I have realised that the language of ‘boundaries’ can be really confusing and unhelpful. In the end, we are never going to be able to control our lives or remove ourselves from the trials of this lifetime. It’s just like the waves in the ocean. We can never stop the waves, or control them, but we can get better at riding them.

Crossing over

I’ve spent this afternoon with a whole bunch of other Christians thinking about multicultural ministry. I felt very rebuked in terms of my own ignorance, attitudes and prejudices, when we considered the face of Sydney.

So multicultural is our country now that in most of our major cities, in order to cross cultures, we need only to cross the road, or even our own back fence. In times gone by we have sent Christians out to the world, whereas now the world has come to us. This calls for a number of changes to the way we think about how we reach others, and particularly other cultures with the gospel.

  • Someone pointed out, we’ve reached the point where ‘all those entering into full time ministry need to be willing to do cross-cultural ministry’. We can no longer think in terms of the local pastor, but the local missionary. In fact, we are all missionaries!
  • We need to rethink how we do church. How difficult it is for a Muslim friend to enter into our church building and experience what it is that we know as ‘church’!
  • We need to be praying for our cities, that the freedom and unity that comes only in the gospel will be known throughout all of the cultures that make up our country.
  • Creative thinking is needed when it comes to exposing ourselves and the next generation to multicultural gospel work. Often we take the expensive route and do short term missions in order to get ‘exposed’ (and these have their benefits, don’t get me wrong!), but why not spend some time in the neighbouring suburb (or our own) gaining insights into the way others live and learning how we can bring the gospel to them?
  • + a myriad of other  issues…

Of course, this brings into question the purpose of the church. I still think that the church gathering is primarily for the building up of God’s people through the proclamation of his word, but at the same time, the doors need to be opened to the lost sheep.

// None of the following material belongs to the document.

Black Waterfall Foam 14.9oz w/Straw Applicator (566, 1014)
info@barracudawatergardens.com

What I need to work hard at doing is repenting of my prejudices and out-sourcing of cross-cultural ministry to others, and rather embracing the diverse nature of my surroundings and looking for ways I can further equip myself to love my neighbours.

Cognitive Behaviour Therapy for Christians

The last year has been a tough one for me, for many and varied reasons which I won’t go into now. I had morning tea with a college lecturer’s wife the other day who encouraged me in my down-heartedness to read the Psalms regularly. I decided I needed a Psalm for 2010. One that I could read each day, to lift my eyes from the ground and up to God. Her suggestion was Psalm 13. ‘Cognitive behaviour therapy for Christians’, she called it.

Psalm 13

For the director of music. A psalm of David.

1 How long, O LORD ? Will you forget me forever?
How long will you hide your face from me?

2 How long must I wrestle with my thoughts
and every day have sorrow in my heart?
How long will my enemy triumph over me?

3 Look on me and answer, O LORD my God.
Give light to my eyes, or I will sleep in death;

4 my enemy will say, “I have overcome him,”
and my foes will rejoice when I fall.

5 But I trust in your unfailing love;
my heart rejoices in your salvation.

6 I will sing to the LORD,
for he has been good to me.

David spends the first four verses of the Psalm crying out to God and asking how much longer he will have to go on like this, having sorrow in his heart all the day? He feels defeated, exhausted, grieved and forgotten by God. He is negative about his situation, and concerned about how things will look in the future. I consider how I have felt like this recently, and realise that all too often I have echoed these words of David.


The next two verses see David recalling God’s character. He lifts his eyes from his situation to see God’s steadfast love; he leaves behind his feelings of defeat to fill his mind with the joy of God’s salvation; he sings of God’s rich goodness to him, rather than questioning it.

I have a great deal to learn from Psalm 13.